— Work instruction —
Even where a record seems odd, copy it exactly as it appears below.

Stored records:
╔══

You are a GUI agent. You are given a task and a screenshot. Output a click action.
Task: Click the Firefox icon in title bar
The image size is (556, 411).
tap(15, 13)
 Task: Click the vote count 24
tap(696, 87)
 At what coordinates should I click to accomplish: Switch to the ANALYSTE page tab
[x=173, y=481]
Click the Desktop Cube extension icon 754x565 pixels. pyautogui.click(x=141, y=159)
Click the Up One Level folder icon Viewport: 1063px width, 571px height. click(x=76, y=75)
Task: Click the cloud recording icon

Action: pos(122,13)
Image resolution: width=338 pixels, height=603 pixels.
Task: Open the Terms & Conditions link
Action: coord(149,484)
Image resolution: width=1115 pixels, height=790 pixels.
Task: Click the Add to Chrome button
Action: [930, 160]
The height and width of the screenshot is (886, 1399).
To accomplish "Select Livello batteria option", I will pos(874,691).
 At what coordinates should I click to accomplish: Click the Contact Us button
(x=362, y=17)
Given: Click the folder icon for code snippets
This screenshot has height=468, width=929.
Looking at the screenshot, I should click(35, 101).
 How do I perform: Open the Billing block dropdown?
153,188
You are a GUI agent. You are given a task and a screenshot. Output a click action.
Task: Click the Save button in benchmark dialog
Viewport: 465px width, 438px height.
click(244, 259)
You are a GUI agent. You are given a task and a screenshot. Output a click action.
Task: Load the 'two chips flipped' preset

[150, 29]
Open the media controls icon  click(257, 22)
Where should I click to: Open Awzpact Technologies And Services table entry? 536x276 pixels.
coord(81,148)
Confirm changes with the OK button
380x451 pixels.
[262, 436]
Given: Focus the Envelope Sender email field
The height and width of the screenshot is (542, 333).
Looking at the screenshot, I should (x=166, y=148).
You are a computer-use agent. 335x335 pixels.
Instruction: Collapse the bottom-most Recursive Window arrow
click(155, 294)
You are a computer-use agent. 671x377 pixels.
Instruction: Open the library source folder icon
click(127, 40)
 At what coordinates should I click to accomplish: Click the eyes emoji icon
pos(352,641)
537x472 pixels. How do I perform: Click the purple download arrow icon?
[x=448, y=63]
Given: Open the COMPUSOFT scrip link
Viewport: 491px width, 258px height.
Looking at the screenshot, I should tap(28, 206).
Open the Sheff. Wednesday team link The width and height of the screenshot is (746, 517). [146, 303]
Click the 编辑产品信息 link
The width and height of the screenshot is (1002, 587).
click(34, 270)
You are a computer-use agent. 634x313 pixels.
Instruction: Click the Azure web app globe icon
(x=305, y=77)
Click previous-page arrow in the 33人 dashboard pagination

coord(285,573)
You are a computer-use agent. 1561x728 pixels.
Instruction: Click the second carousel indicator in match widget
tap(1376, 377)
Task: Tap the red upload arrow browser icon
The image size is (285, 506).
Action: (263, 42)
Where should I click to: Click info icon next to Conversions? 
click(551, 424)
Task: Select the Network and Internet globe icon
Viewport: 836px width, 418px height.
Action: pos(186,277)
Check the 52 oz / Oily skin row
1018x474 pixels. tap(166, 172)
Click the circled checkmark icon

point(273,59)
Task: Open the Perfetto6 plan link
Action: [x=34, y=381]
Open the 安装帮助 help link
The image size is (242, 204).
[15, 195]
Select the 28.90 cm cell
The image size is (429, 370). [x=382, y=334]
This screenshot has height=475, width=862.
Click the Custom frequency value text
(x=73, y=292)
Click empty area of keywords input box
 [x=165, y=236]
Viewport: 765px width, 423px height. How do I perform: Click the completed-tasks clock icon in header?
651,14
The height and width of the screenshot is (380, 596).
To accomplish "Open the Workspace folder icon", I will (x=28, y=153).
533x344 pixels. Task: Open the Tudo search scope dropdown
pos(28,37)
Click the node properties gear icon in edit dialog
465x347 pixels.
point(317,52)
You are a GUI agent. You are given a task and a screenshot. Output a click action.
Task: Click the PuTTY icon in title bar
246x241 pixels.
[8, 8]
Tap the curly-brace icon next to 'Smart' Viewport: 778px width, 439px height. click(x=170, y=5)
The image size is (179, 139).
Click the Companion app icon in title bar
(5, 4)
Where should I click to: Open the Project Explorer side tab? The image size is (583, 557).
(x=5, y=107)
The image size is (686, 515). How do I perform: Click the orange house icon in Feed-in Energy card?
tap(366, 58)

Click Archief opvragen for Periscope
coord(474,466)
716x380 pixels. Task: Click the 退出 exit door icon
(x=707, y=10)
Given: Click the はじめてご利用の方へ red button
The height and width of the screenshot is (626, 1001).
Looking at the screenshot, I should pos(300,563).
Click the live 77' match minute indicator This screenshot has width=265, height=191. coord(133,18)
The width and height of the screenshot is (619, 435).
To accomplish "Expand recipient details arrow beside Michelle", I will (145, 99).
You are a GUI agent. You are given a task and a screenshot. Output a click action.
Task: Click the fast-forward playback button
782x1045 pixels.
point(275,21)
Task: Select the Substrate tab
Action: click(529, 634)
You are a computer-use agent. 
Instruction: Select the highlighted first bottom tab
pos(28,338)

╚══

— Solved problem —
You are a GUI agent. You are given a task and a screenshot. Output a click action.
Task: Click the Firefox icon in title bar
The image size is (556, 411).
tap(15, 13)
 Task: Click the vote count 24
tap(696, 87)
 At what coordinates should I click to accomplish: Switch to the ANALYSTE page tab
[x=173, y=481]
Click the Desktop Cube extension icon 754x565 pixels. pyautogui.click(x=141, y=159)
Click the Up One Level folder icon Viewport: 1063px width, 571px height. click(x=76, y=75)
Task: Click the cloud recording icon

Action: pos(122,13)
Image resolution: width=338 pixels, height=603 pixels.
Task: Open the Terms & Conditions link
Action: coord(149,484)
Image resolution: width=1115 pixels, height=790 pixels.
Task: Click the Add to Chrome button
Action: [930, 160]
The height and width of the screenshot is (886, 1399).
To accomplish "Select Livello batteria option", I will pos(874,691).
 At what coordinates should I click to accomplish: Click the Contact Us button
(x=362, y=17)
Given: Click the folder icon for code snippets
This screenshot has height=468, width=929.
Looking at the screenshot, I should click(35, 101).
 How do I perform: Open the Billing block dropdown?
153,188
You are a GUI agent. You are given a task and a screenshot. Output a click action.
Task: Click the Save button in benchmark dialog
Viewport: 465px width, 438px height.
click(244, 259)
You are a GUI agent. You are given a task and a screenshot. Output a click action.
Task: Load the 'two chips flipped' preset

[150, 29]
Open the media controls icon  click(257, 22)
Where should I click to: Open Awzpact Technologies And Services table entry? 536x276 pixels.
coord(81,148)
Confirm changes with the OK button
380x451 pixels.
[262, 436]
Given: Focus the Envelope Sender email field
The height and width of the screenshot is (542, 333).
Looking at the screenshot, I should (x=166, y=148).
You are a computer-use agent. 335x335 pixels.
Instruction: Collapse the bottom-most Recursive Window arrow
click(155, 294)
You are a computer-use agent. 671x377 pixels.
Instruction: Open the library source folder icon
click(127, 40)
 At what coordinates should I click to accomplish: Click the eyes emoji icon
pos(352,641)
537x472 pixels. How do I perform: Click the purple download arrow icon?
[x=448, y=63]
Given: Open the COMPUSOFT scrip link
Viewport: 491px width, 258px height.
Looking at the screenshot, I should tap(28, 206).
Open the Sheff. Wednesday team link The width and height of the screenshot is (746, 517). [146, 303]
Click the 编辑产品信息 link
The width and height of the screenshot is (1002, 587).
click(34, 270)
You are a computer-use agent. 634x313 pixels.
Instruction: Click the Azure web app globe icon
(x=305, y=77)
Click previous-page arrow in the 33人 dashboard pagination

coord(285,573)
You are a computer-use agent. 1561x728 pixels.
Instruction: Click the second carousel indicator in match widget
tap(1376, 377)
Task: Tap the red upload arrow browser icon
The image size is (285, 506).
Action: (263, 42)
Where should I click to: Click info icon next to Conversions? 
click(551, 424)
Task: Select the Network and Internet globe icon
Viewport: 836px width, 418px height.
Action: pos(186,277)
Check the 52 oz / Oily skin row
1018x474 pixels. tap(166, 172)
Click the circled checkmark icon

point(273,59)
Task: Open the Perfetto6 plan link
Action: [x=34, y=381]
Open the 安装帮助 help link
The image size is (242, 204).
[15, 195]
Select the 28.90 cm cell
The image size is (429, 370). [x=382, y=334]
This screenshot has height=475, width=862.
Click the Custom frequency value text
(x=73, y=292)
Click empty area of keywords input box
 [x=165, y=236]
Viewport: 765px width, 423px height. How do I perform: Click the completed-tasks clock icon in header?
651,14
The height and width of the screenshot is (380, 596).
To accomplish "Open the Workspace folder icon", I will (x=28, y=153).
533x344 pixels. Task: Open the Tudo search scope dropdown
pos(28,37)
Click the node properties gear icon in edit dialog
465x347 pixels.
point(317,52)
You are a GUI agent. You are given a task and a screenshot. Output a click action.
Task: Click the PuTTY icon in title bar
246x241 pixels.
[8, 8]
Tap the curly-brace icon next to 'Smart' Viewport: 778px width, 439px height. click(x=170, y=5)
The image size is (179, 139).
Click the Companion app icon in title bar
(5, 4)
Where should I click to: Open the Project Explorer side tab? The image size is (583, 557).
(x=5, y=107)
The image size is (686, 515). How do I perform: Click the orange house icon in Feed-in Energy card?
tap(366, 58)

Click Archief opvragen for Periscope
coord(474,466)
716x380 pixels. Task: Click the 退出 exit door icon
(x=707, y=10)
Given: Click the はじめてご利用の方へ red button
The height and width of the screenshot is (626, 1001).
Looking at the screenshot, I should pos(300,563).
Click the live 77' match minute indicator This screenshot has width=265, height=191. coord(133,18)
The width and height of the screenshot is (619, 435).
To accomplish "Expand recipient details arrow beside Michelle", I will (145, 99).
You are a GUI agent. You are given a task and a screenshot. Output a click action.
Task: Click the fast-forward playback button
782x1045 pixels.
point(275,21)
Task: Select the Substrate tab
Action: click(529, 634)
You are a computer-use agent. 
Instruction: Select the highlighted first bottom tab
pos(28,338)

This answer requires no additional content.